Video Compression Device Using Machine Learning

A video input step of simultaneously providing an image to an image compression unit and a macroblock feature extraction unit;
A macroblock feature value extraction step of extracting feature value information of a macroblock from a video provided in the video input step;
A decision tree calculation step of providing mode decision information using the feature value information provided in the macro block feature value extraction step and an optimal decision tree generated offline;
An optimal mode determination step of providing optimal mode information to the image compression step from the mode determination information provided in the decision tree calculating step;
And a video compression step of generating a compressed video using the video provided in the video input step and the optimal mode information provided in the optimal mode determination step.
Video compression method using machine learning.

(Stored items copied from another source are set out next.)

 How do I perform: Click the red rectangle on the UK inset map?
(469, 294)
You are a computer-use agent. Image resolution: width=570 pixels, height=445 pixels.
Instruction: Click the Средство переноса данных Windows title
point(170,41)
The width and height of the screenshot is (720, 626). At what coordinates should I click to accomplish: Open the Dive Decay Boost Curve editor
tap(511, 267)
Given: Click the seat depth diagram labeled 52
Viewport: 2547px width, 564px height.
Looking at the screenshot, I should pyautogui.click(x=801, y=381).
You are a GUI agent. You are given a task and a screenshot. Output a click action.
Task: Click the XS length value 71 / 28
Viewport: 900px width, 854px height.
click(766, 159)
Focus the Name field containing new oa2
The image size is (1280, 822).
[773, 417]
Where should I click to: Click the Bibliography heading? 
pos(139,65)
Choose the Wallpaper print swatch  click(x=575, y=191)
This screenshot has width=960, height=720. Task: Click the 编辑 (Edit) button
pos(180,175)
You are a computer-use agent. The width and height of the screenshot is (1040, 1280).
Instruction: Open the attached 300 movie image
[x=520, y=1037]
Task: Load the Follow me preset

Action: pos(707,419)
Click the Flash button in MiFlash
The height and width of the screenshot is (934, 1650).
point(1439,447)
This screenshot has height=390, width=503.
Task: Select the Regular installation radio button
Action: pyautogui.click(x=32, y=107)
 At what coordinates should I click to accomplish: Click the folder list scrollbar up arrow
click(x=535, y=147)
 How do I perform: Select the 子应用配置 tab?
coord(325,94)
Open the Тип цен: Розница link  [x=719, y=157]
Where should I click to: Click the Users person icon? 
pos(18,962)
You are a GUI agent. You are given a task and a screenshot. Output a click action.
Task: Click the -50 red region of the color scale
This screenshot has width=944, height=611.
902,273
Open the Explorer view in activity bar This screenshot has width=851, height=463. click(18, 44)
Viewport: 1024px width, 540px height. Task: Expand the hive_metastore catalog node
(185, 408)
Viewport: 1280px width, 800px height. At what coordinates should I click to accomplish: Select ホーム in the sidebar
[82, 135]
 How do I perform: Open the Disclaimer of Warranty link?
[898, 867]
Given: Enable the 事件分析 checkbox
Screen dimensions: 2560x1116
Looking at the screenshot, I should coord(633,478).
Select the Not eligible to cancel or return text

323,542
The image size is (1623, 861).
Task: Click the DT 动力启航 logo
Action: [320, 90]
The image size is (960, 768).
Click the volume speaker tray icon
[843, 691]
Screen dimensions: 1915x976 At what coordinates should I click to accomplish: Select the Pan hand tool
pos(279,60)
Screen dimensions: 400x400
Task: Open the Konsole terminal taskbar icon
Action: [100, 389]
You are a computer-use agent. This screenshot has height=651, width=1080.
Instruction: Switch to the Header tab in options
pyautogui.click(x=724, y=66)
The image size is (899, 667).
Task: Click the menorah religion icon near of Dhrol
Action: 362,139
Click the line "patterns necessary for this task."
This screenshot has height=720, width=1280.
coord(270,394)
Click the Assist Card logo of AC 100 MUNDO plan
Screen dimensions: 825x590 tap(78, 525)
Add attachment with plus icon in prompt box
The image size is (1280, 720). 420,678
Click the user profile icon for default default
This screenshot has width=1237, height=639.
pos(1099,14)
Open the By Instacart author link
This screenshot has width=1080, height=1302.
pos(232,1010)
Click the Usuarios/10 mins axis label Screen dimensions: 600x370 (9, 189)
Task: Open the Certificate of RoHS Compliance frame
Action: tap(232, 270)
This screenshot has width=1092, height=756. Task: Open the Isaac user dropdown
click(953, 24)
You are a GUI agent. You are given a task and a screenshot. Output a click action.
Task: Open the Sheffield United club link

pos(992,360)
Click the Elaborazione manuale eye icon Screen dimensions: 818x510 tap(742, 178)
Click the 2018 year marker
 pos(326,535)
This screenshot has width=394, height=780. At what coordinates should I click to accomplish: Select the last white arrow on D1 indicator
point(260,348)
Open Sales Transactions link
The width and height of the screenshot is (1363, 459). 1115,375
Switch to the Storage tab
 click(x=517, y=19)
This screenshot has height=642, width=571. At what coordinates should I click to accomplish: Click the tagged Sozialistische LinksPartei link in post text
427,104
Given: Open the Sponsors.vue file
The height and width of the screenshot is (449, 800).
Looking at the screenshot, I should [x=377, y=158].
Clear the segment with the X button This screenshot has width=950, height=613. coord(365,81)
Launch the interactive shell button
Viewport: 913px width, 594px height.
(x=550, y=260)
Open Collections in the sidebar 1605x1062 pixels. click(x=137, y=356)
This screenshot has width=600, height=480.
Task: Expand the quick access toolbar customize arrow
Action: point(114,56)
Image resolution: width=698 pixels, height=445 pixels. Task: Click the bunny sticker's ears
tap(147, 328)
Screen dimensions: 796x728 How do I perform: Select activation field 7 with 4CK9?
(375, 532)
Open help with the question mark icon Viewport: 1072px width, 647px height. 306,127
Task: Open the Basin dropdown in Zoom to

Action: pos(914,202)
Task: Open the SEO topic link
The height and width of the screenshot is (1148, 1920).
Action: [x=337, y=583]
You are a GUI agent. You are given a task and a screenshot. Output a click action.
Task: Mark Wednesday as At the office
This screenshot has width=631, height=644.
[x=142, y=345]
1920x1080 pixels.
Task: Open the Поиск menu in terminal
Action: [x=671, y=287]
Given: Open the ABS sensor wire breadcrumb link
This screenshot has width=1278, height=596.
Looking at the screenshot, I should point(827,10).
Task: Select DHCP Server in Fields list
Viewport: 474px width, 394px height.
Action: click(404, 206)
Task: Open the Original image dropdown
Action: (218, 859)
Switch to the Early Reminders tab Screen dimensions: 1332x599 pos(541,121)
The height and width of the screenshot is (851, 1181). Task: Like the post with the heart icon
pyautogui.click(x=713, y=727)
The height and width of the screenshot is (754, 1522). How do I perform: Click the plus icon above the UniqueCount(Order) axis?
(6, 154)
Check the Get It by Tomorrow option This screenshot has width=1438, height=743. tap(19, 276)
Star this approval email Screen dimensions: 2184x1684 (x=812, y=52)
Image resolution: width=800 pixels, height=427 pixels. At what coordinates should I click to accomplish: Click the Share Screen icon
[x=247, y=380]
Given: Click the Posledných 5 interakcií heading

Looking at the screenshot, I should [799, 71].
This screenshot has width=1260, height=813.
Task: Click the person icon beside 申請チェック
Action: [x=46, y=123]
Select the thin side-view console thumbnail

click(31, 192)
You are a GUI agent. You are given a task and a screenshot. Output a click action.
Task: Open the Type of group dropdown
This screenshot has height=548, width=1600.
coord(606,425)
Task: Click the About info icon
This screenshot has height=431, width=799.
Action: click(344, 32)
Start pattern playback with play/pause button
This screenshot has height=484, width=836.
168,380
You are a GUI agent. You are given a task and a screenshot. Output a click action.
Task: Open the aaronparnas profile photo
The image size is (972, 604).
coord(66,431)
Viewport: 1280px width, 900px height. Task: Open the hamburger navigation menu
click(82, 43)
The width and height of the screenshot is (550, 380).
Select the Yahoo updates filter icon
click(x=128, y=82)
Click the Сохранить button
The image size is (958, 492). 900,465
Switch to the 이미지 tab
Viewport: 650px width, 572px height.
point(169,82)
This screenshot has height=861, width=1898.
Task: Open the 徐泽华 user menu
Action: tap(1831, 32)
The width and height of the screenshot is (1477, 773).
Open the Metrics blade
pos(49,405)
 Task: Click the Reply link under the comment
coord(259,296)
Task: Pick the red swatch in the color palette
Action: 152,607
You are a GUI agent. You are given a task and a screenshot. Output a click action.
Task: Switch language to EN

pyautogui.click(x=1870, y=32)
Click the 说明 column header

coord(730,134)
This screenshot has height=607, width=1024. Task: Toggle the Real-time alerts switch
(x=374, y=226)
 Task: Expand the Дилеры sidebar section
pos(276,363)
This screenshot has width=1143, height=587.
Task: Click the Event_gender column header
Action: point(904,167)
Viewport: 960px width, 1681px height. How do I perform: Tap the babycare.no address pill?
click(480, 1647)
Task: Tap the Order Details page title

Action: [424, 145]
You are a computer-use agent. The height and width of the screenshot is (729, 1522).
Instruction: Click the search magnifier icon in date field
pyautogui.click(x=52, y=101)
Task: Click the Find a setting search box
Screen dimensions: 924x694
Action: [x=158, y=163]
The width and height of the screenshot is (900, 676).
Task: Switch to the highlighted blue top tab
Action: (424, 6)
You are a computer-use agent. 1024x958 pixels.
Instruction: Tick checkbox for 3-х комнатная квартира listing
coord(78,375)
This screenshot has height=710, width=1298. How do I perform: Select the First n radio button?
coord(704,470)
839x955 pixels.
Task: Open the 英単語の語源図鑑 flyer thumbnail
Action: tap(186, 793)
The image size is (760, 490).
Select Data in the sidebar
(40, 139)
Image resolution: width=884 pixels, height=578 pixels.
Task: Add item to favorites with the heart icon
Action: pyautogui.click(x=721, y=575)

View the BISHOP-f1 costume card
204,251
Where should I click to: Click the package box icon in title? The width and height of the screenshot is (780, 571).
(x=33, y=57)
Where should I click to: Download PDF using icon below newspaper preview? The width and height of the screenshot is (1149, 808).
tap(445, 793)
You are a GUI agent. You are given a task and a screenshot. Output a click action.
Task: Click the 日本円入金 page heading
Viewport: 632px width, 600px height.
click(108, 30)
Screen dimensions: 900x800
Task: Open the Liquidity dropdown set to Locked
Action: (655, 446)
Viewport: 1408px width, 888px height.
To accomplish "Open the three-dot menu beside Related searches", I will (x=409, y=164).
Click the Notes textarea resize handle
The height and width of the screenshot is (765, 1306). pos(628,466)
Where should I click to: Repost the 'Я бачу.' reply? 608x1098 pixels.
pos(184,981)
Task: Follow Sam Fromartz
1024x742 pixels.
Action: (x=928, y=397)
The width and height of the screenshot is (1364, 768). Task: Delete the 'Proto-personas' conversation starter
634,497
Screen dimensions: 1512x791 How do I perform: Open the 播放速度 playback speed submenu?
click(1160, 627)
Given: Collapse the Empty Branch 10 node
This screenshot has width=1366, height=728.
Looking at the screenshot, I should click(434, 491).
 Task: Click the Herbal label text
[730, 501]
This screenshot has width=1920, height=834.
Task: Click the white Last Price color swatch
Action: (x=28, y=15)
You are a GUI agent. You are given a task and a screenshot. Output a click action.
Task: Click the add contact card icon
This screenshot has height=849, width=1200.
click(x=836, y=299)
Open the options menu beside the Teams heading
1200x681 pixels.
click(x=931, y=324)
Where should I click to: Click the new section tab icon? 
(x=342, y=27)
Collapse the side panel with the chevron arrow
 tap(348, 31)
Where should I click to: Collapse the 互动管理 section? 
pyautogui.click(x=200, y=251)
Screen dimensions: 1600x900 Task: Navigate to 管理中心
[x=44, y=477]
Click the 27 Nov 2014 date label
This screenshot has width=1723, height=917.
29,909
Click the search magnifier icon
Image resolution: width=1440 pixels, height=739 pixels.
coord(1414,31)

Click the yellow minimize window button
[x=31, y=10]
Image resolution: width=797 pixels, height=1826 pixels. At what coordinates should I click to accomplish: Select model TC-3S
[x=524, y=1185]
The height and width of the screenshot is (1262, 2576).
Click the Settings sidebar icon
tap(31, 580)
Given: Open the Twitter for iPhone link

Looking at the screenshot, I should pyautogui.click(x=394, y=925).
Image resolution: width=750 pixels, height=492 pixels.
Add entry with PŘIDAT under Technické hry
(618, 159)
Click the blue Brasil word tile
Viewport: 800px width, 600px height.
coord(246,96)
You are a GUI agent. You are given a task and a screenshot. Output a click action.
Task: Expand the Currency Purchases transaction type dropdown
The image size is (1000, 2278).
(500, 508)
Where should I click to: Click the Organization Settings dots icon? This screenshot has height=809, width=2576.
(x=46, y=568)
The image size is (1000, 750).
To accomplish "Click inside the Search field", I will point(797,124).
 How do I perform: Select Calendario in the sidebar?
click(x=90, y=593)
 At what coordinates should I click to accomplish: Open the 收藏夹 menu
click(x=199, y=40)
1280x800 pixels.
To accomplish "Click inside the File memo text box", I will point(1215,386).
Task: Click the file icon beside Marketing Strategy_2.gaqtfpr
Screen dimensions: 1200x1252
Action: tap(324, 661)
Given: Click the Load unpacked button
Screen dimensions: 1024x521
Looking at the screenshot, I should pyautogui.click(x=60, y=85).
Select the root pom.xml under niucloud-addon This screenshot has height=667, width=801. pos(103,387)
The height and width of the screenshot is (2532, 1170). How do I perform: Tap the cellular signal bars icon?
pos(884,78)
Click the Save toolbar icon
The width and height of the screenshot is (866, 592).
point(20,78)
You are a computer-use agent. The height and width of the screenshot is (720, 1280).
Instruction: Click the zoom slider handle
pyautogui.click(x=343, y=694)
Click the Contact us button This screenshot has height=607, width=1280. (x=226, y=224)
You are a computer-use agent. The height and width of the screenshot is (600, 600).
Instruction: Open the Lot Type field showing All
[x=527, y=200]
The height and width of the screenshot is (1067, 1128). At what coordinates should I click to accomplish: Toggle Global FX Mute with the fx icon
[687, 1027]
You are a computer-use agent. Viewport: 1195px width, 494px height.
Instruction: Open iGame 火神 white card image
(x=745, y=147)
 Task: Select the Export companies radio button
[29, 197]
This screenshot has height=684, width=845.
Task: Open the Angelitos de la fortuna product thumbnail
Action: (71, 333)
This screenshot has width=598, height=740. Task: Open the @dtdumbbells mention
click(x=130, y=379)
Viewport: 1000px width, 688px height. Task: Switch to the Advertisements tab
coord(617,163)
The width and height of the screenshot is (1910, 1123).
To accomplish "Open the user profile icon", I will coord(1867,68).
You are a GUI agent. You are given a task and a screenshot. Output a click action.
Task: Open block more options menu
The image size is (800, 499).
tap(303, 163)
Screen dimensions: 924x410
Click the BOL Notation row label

The method of claim 4, wherein
The decision tree calculation step using the optimal decision tree generated offline,
A video selection input step of providing an image at the same time as an optimal video compression step and a macroblock feature value extraction step;
A macroblock feature value extraction step of extracting feature value information of a macroblock from a video provided in the video selection input step;
An optimal image compression step of performing optimal image compression from a video provided in the video selection input step;
A mode learning step of determining a mode of a macroblock by using the feature value information provided in the macroblock feature value extracting step and the optimum compression mode information provided in the optimum image compression step;
An optimal decision tree for generating an optimal decision tree using the mode information provided in the mode decision step;
Video compression method using machine learning.

6. The method of claim 5,
The video selection input step,
Providing a low-speed motion image with little motion between the images,
Providing a high-speed motion image having a large motion between the images;
Providing a complex shape image having a complicated shape in the image,
Providing a simple form image having a simple form in the image,
And an image selecting step of selectively outputting images provided by the various kinds of image providing units.
Video compression method using machine learning.